LH: Well there’s always been a rumour that Hesketh Racing was such a joke that no one would drive for them and James Hunt had such a reputation for crashing cars that no one would hire him to drive and so as a result we were thrown into each other. I think that that is to be taken with a grain of salt so to speak. I think that fundamentally there was a tremendous rapport between Bubbles and James which was to last for a considerable number of seasons and I think still exists today. There was an essential understanding, an unsaid understanding, which meant that James and Bubbles were able to fuse together to create a unique and very successful combination within certain parameters.

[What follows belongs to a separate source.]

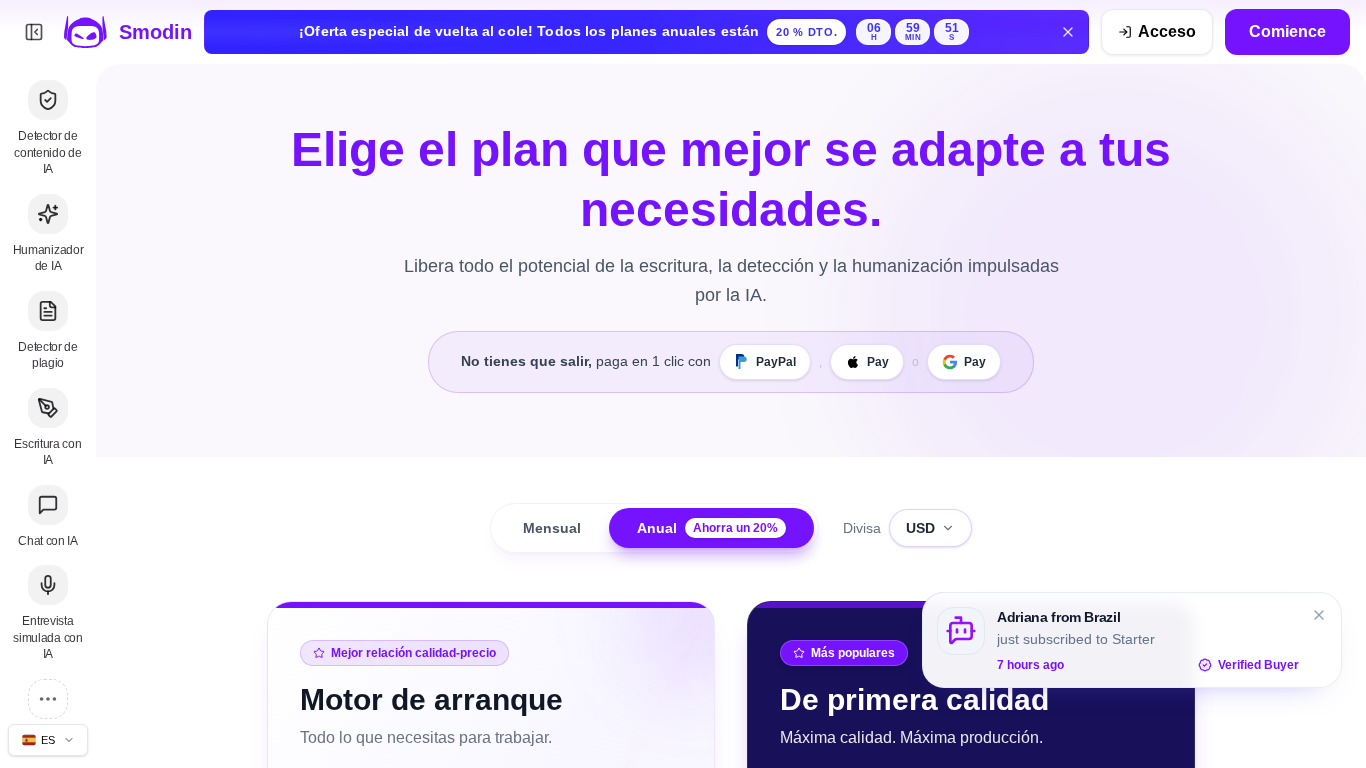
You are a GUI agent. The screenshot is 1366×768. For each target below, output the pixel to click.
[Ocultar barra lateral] (34, 32)
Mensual (552, 528)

RW: There was a lot of talk in the press in those days about Hesketh Racing being as you’ve just described it as a joke. Did that worry you? Did it upset you that journalists used to talk about it as a joke because it obviously wasn’t a joke was it?
LH: Well, on one hand it upset me. On the other I think it’s probably the greatest advantage we ever had. I think that in all honesty the journalists and other people who’d decried Hesketh Racing as a joke – which was perfectly reasonable in some ways – caused some of our success. Because what they wrote changed my personal approach and my financial commitment, which was very important from merely being a benign sponsor, happy possibly to stay even in Formula 3 or possibly look at Formula 2, into aggressively desiring to succeed in order to prove, probably foolishly, a small minority wrong.
RW: Had you not been Lord Hesketh with everything that surrounds you would you be saying the same things? I mean had you been born a different person would you have had these ambitions do you think?
LH: Well, I think that being Lord Hesketh was a severe disadvantage because I think that no one took one seriously. They immediately put one into a sort of pigeon hole. It’s remarkable how unperceptive people are. I mean the minute you turn up at a race track, because one’s got a title, one’s immediately dismissed as some sort of crack pot. The only reward I get out of that is that I suppose it’s rewarding to be a successful crack pot compared with being an unsuccessful serious person.